[Info-vax] Text processing examples with Fortran requested
Kier, Mike
mkier at affiniongroup.com
Mon Nov 16 12:50:14 EST 2009
Michael Kraemer M.Kraemer at gsi.de wrote:
>Richard B. Gilbert schrieb:
>
>> It doesn't dynamically allocate anything at all. At least it didn't the
>> last time I used Fortran.
>
>I know, but in text processing it may bite you first.
>
>> Dynamic memory allocation is a "C" thing.
>
>It's not a C only thing.
>
>> IMHO it's a useless hangover on a virtual memory system.
>
>Huh? You need memory allocation just everywhere.
>Just think of avoiding buffer overflows by always
>providing buffers of the right length.
>
>> On machines
>> with small address spaces it can be a life saver. These days PCs
>> support 4GB of RAM and 12 bit or 16 bit machines are mostly antiques.
>
>This only shifts the problem from 640kB to 4GB,
>one never has enough RAM.
>
>> "Pocket" computers may still need to worry about it.
Sigh. Fortran-90 and Fortran-95 compilers have been around for well over a decade.
Fortran does allocate dynamic memory. It also has pointers. Two types, in fact, on DEC Fortran. It picked up modules and operator overloading and variable scoping along the way, too.
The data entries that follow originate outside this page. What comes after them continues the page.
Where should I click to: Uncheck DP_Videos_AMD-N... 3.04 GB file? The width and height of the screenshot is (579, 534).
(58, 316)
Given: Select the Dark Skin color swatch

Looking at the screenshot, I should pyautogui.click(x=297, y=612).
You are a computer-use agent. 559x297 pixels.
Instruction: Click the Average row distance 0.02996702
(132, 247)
It can even allocate up into 64-bit space (without the programmer having to call LIB$ or SYS$ routines, but they are available, too).
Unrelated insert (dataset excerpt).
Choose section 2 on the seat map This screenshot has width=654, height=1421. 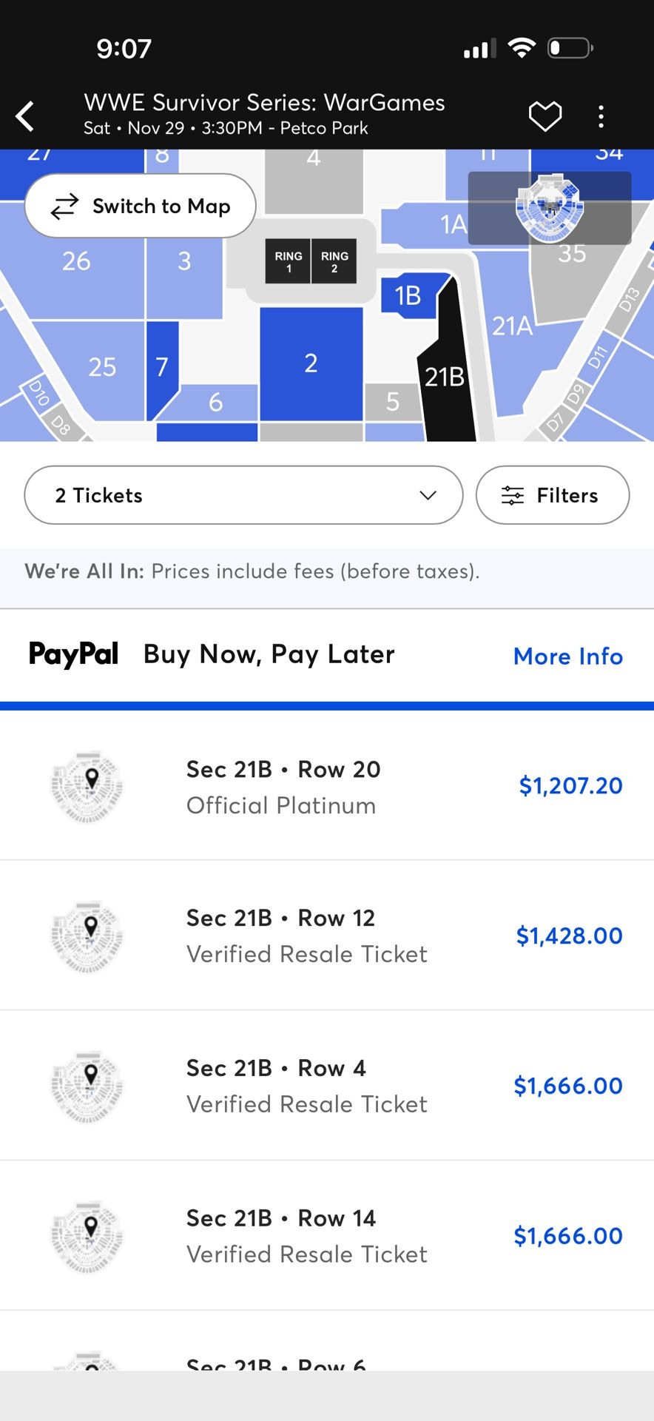click(311, 363)
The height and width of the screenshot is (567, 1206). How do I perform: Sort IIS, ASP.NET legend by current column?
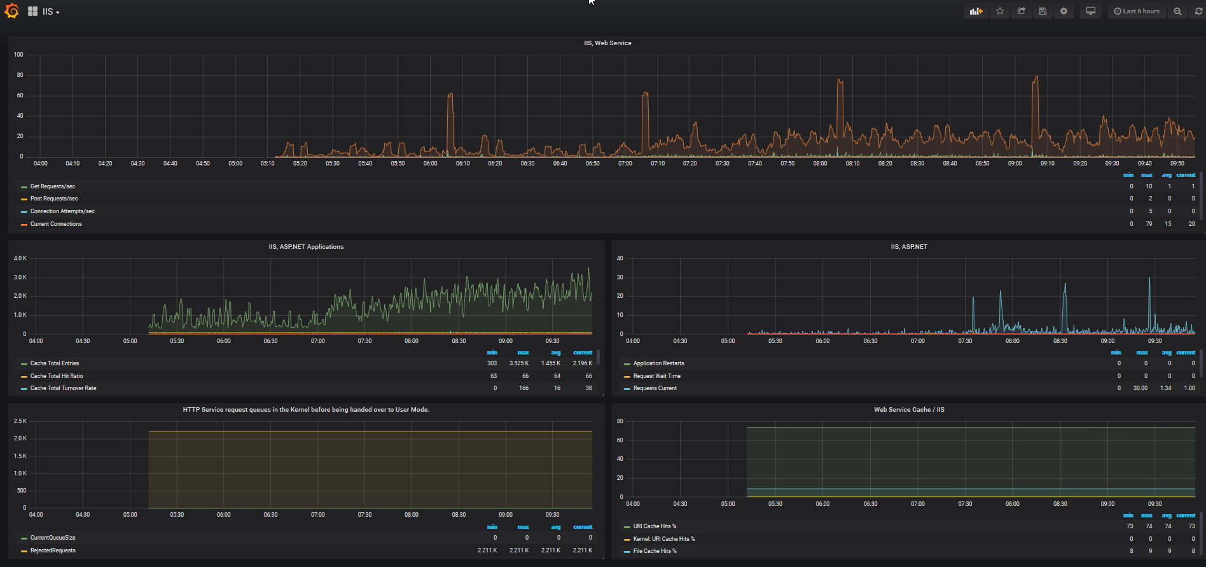coord(1186,353)

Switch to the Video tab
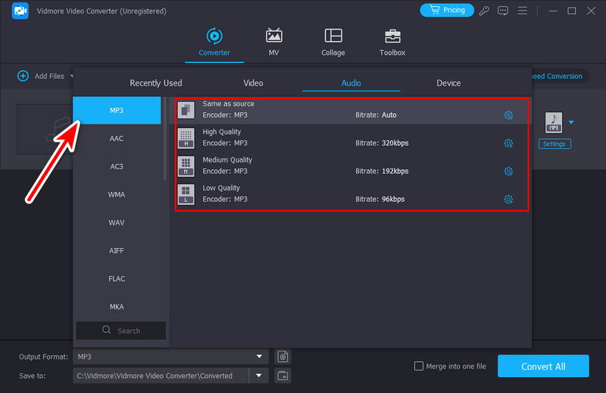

And I've even had occasion to use VMS dynamic strings by constructing my own descriptors - just making sure to move the end result into a normal static string before invoking any Fortran I/O or intrinsic functions - but it sure makes using the STR$ routines a lot easier.
We have literally over a thousand Fortran programs running business processing from ETL through database query and update and reporting, both massive batch scenarios run by DECscheduler, and interactive jobs using TDMS or DECForms.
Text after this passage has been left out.